Thursday, February 23, 2012

Romney's Obama-esque Tax Plan

Romney just has this knack to remind me of why I decided to not vote for him if he is the GOP nominee.  The latest reminder is his updated tax plan, which actually seems to be a mirror image of Obama's corporate tax reform plan.  That plan reduces the corporate tax rate by 20% from 35% to 28% but then eliminates deductions and adds fees.  Romney's plan reduces individual tax rates by 20% (including the top rate from 35% to 28%) but then eliminates deductions, though the details around those are unclear.  He even made this Obama-esque comment:

I'm going to limit the high-end deductions particularly for high-income folks, we can make sure the top 1 percent is paying their current share or more.
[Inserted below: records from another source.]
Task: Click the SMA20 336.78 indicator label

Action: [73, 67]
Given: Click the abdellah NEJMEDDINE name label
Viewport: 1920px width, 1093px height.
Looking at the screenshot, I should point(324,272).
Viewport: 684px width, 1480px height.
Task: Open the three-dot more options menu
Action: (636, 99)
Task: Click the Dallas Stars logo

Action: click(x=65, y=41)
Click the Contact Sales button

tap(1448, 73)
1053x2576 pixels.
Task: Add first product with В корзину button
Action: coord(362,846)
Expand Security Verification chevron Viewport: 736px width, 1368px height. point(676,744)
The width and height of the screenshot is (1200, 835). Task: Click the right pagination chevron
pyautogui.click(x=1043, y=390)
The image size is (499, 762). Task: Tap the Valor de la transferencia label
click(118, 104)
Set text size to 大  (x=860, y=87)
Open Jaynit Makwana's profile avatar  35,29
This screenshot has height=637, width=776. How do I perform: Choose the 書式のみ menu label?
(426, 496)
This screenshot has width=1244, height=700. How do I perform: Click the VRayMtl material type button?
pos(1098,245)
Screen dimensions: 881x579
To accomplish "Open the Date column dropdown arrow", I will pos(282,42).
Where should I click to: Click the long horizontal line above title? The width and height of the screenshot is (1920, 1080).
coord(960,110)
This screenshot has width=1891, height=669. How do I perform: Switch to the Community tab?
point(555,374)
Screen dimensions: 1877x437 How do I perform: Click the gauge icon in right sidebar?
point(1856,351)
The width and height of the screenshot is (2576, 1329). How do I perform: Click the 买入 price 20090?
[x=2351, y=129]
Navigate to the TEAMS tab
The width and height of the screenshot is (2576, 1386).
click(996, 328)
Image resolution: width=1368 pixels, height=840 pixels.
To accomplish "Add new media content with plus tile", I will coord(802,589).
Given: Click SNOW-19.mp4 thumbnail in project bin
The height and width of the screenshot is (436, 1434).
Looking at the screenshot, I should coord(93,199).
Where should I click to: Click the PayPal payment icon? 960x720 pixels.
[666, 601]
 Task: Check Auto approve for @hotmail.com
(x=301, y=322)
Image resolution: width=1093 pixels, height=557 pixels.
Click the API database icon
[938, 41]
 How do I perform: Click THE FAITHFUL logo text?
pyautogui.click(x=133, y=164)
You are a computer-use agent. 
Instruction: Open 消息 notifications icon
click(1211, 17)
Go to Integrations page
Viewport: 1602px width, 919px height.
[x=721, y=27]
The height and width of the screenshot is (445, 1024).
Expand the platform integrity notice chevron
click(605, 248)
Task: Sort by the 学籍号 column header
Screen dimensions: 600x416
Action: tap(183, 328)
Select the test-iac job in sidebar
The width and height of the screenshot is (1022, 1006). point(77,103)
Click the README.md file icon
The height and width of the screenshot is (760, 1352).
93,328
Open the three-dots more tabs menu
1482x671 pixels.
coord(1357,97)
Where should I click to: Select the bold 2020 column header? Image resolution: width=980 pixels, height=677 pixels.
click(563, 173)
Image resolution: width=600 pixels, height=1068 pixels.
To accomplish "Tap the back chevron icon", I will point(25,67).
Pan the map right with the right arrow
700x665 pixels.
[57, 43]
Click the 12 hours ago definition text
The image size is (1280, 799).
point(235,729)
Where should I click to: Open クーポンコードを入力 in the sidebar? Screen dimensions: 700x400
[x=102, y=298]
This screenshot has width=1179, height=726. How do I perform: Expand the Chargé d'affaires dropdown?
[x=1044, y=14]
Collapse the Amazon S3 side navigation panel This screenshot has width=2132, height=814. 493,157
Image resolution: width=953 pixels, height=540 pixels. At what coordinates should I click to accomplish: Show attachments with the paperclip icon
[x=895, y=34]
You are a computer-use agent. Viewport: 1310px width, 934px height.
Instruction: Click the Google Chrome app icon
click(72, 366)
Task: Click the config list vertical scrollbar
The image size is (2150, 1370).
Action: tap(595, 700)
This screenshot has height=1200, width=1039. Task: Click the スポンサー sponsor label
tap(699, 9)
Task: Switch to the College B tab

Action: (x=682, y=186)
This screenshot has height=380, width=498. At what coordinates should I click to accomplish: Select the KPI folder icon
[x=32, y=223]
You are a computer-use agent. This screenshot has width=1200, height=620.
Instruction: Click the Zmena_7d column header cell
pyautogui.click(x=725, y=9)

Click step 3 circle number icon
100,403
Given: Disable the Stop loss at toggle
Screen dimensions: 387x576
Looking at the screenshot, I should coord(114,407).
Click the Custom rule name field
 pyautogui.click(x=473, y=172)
Think my calling it Obama-esque goes to far?  Check out this passage from Obama's State of the Union address:

Washington should stop subsidizing millionaires.  In fact, if you're earning a million dollars a year, you shouldn't get special tax subsidies or deductions.  On the other hand, if you make under $250,000 a year, like 98 percent of American families, your taxes shouldn't go up. 

Like Obama, he will probably go after charitable deductions, as if that is some sort of unfair tax shelter.  Charitable deductions create an incentive for people to give money to, well, charities.  While not all charities are created equal, a very large number of them exist solely to help the needy.  So by trying to punish the rich, you are, in fact, directly hurting the poor.  How does that make any sense if you are only punishing the rich because of a sense of fairness?  Oh yeah, how could I forget, Romney doesn't care about the poor anyway. 

Also, from a conservative point of view, cutting private funding to private charities will only make the poor more reliant on public handouts.  Again, that doesn't make sense.  Unless Romney just isn't a conservative.